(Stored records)

----------------

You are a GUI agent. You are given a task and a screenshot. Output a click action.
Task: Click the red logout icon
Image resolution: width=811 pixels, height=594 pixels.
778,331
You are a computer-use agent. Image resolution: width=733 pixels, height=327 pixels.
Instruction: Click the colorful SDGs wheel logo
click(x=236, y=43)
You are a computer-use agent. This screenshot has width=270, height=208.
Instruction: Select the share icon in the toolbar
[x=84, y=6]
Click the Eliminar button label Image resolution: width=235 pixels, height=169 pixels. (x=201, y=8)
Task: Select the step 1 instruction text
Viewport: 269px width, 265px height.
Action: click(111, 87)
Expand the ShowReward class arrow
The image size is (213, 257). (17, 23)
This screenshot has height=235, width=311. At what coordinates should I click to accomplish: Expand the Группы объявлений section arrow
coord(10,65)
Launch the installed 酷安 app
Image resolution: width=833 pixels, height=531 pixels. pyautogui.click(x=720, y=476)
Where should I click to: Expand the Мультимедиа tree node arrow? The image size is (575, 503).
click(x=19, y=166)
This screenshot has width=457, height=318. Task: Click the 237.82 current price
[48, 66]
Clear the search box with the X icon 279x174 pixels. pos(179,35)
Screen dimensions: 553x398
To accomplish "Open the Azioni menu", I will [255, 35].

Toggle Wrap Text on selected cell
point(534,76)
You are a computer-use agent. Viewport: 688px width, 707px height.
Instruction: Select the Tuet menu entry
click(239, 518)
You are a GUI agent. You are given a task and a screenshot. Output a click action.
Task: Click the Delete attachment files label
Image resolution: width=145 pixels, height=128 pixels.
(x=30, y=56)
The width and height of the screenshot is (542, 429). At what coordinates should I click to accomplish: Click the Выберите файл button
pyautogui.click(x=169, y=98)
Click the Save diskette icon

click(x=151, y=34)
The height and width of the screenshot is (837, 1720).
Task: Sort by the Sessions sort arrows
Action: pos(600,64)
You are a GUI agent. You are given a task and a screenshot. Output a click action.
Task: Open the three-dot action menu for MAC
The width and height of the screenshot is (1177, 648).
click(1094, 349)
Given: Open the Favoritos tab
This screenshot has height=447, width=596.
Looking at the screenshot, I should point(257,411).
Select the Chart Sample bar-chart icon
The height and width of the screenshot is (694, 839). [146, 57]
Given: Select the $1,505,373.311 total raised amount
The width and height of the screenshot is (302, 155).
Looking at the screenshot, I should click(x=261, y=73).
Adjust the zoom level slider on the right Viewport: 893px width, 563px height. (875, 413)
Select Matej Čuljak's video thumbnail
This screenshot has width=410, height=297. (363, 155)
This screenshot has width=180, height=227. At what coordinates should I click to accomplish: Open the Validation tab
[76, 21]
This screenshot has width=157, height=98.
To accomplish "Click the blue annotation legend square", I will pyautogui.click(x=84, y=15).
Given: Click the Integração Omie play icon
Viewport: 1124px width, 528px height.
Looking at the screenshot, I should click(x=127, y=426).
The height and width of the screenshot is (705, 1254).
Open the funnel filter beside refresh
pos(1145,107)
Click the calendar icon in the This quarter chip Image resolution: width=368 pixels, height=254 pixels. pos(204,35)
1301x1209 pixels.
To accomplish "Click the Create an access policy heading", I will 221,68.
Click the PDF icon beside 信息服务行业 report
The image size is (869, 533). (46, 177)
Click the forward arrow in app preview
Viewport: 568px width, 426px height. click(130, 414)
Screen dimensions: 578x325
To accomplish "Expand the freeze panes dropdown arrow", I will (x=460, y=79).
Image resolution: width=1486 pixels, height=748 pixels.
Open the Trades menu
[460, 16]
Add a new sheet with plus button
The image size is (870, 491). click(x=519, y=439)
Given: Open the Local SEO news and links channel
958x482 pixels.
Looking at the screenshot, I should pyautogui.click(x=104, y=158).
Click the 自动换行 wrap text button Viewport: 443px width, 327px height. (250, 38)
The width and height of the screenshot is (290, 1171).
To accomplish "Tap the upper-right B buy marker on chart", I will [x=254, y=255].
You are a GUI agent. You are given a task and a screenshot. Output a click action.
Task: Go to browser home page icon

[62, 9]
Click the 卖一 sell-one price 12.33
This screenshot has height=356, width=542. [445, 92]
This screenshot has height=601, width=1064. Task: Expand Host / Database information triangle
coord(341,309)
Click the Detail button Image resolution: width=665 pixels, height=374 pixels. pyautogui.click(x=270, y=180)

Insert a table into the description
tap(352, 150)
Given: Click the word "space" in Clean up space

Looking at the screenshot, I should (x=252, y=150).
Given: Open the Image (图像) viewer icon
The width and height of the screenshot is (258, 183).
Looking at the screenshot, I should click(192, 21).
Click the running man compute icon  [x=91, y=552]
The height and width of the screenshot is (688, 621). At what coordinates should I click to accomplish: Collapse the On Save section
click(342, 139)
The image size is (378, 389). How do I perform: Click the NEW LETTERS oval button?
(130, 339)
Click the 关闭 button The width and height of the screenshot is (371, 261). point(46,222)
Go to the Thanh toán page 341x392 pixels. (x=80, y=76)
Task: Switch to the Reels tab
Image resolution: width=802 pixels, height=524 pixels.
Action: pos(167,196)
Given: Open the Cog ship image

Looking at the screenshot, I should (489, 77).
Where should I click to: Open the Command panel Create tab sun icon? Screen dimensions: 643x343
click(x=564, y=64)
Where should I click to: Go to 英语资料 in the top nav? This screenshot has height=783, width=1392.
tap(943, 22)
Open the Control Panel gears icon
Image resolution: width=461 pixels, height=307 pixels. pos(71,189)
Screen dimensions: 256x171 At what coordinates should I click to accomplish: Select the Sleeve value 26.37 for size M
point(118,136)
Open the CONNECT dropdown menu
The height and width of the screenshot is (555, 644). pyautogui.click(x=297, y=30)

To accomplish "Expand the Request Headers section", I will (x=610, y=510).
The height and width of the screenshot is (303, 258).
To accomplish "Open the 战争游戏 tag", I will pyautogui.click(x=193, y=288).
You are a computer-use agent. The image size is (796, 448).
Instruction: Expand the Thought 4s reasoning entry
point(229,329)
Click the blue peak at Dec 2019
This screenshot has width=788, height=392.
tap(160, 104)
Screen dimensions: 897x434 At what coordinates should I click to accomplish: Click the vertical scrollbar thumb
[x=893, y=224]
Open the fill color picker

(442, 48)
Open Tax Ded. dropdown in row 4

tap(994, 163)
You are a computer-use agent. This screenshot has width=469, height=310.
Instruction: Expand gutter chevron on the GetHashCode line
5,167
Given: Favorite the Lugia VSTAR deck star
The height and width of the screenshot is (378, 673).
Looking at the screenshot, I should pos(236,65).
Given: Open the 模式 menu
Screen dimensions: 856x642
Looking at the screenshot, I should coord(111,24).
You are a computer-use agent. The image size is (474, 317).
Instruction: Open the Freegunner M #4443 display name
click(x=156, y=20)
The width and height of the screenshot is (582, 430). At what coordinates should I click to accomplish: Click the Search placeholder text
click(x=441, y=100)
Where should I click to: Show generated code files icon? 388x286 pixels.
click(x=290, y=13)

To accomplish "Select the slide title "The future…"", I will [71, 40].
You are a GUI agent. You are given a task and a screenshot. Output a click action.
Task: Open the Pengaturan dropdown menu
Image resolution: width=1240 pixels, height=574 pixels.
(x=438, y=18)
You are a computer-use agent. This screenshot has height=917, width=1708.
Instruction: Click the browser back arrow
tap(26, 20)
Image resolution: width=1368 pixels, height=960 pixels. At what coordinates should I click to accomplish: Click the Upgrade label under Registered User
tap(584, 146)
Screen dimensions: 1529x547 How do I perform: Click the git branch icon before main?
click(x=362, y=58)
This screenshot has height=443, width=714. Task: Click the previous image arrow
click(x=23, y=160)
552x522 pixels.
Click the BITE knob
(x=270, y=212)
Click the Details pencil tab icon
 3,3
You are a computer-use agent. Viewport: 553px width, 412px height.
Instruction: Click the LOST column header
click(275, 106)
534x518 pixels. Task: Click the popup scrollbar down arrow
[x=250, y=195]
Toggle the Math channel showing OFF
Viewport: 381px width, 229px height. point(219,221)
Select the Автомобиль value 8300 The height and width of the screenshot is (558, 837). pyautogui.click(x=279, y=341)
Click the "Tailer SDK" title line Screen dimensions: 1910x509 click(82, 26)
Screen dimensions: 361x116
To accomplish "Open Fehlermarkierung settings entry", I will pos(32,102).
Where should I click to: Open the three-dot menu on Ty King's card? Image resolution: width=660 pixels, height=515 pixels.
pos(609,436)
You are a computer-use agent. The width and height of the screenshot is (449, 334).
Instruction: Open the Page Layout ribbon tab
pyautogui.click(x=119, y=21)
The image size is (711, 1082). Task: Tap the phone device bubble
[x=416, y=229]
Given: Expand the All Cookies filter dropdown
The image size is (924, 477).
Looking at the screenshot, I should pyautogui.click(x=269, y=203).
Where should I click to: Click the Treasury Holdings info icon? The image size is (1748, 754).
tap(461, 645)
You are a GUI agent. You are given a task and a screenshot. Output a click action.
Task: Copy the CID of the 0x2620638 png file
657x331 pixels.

----------------

[Problem]: Copy out only the lines above from the one with "has width=469, height=310." to the one with "Given: Open the 模式 menu", inclusive, exactly as they stand.

[Response for this exercise]:
You are a computer-use agent. This screenshot has width=469, height=310.
Instruction: Expand gutter chevron on the GetHashCode line
5,167
Given: Favorite the Lugia VSTAR deck star
The height and width of the screenshot is (378, 673).
Looking at the screenshot, I should pos(236,65).
Given: Open the 模式 menu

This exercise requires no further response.